__PROMPT__:
Find the line with "Services (1193, 53)". Transcribe it and each later line of the data exactly, up to and including the last.

__DATASET EXCERPTS__:
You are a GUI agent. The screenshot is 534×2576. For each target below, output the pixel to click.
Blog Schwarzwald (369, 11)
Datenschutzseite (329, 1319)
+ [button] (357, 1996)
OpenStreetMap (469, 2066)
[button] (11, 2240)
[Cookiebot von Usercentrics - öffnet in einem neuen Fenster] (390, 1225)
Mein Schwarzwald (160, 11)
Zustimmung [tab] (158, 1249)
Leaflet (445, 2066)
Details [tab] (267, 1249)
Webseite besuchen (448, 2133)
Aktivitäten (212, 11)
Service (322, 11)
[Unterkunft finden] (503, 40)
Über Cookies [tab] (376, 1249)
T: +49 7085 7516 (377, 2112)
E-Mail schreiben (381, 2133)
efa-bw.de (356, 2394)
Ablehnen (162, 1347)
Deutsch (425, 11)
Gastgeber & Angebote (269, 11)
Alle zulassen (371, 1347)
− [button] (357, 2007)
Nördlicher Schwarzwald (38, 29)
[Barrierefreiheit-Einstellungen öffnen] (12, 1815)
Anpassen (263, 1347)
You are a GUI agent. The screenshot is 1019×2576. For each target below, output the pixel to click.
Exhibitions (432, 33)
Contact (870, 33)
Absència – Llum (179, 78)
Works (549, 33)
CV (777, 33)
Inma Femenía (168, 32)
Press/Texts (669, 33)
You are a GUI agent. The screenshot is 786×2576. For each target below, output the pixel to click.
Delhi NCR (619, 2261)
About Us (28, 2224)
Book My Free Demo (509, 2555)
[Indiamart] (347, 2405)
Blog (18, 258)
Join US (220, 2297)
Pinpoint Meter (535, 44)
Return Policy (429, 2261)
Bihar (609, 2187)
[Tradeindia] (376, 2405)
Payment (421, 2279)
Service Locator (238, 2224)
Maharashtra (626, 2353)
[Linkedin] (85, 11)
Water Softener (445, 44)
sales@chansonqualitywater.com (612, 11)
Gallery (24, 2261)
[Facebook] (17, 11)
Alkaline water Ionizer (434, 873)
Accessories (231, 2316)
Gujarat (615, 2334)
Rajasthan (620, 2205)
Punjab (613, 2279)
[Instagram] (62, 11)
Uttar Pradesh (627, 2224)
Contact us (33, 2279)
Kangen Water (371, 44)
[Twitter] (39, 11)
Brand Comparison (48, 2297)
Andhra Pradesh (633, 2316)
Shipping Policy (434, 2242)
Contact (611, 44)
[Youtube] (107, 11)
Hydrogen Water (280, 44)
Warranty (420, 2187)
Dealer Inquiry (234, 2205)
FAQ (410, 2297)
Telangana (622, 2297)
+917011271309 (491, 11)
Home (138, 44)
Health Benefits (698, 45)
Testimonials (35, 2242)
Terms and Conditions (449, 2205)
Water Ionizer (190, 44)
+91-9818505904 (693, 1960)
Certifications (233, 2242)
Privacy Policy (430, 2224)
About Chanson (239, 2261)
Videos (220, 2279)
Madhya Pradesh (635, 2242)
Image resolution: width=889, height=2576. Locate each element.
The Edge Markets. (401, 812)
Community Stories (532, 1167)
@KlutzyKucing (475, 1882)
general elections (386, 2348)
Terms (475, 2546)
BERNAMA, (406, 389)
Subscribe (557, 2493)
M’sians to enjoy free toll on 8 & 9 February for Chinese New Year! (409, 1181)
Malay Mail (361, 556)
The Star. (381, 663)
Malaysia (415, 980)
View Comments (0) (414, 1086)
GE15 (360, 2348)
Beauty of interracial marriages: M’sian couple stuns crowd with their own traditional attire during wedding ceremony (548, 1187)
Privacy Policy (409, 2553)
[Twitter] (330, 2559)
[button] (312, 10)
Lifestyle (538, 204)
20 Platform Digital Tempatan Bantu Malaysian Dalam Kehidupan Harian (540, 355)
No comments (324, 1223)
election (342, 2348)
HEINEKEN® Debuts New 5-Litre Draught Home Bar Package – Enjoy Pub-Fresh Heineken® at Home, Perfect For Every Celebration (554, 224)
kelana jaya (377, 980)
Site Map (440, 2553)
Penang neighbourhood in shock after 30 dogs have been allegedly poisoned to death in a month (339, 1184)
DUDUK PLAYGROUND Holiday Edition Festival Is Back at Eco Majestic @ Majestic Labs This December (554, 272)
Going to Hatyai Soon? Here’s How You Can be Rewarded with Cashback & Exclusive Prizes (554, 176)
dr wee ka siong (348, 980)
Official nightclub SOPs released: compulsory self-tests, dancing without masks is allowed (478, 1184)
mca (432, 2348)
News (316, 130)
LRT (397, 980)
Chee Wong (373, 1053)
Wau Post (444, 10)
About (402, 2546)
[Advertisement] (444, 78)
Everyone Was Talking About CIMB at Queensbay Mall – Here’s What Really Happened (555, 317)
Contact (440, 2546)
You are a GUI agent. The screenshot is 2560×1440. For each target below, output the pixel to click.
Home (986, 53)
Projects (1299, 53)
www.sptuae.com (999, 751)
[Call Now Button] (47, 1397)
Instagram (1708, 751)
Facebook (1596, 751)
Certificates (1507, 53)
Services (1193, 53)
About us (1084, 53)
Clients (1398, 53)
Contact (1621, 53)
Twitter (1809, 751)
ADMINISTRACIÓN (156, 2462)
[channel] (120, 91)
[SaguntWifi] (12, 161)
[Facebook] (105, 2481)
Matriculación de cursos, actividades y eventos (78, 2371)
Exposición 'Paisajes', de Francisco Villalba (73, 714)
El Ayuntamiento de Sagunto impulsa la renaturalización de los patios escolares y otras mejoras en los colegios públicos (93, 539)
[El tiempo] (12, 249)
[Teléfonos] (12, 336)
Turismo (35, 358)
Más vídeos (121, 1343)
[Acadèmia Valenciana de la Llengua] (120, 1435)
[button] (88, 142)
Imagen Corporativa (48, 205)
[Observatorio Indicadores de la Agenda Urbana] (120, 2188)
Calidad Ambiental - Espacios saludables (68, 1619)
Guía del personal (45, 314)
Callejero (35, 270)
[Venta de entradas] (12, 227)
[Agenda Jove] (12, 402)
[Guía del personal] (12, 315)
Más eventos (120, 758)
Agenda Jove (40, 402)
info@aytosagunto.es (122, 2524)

__WRITTEN REPLY__:
Services (1193, 53)
About us (1084, 53)
Clients (1398, 53)
Contact (1621, 53)
Twitter (1809, 751)
ADMINISTRACIÓN (156, 2462)
[channel] (120, 91)
[SaguntWifi] (12, 161)
[Facebook] (105, 2481)
Matriculación de cursos, actividades y eventos (78, 2371)
Exposición 'Paisajes', de Francisco Villalba (73, 714)
El Ayuntamiento de Sagunto impulsa la renaturalización de los patios escolares y otras mejoras en los colegios públicos (93, 539)
[El tiempo] (12, 249)
[Teléfonos] (12, 336)
Turismo (35, 358)
Más vídeos (121, 1343)
[Acadèmia Valenciana de la Llengua] (120, 1435)
[button] (88, 142)
Imagen Corporativa (48, 205)
[Observatorio Indicadores de la Agenda Urbana] (120, 2188)
Calidad Ambiental - Espacios saludables (68, 1619)
Guía del personal (45, 314)
Callejero (35, 270)
[Venta de entradas] (12, 227)
[Agenda Jove] (12, 402)
[Guía del personal] (12, 315)
Más eventos (120, 758)
Agenda Jove (40, 402)
info@aytosagunto.es (122, 2524)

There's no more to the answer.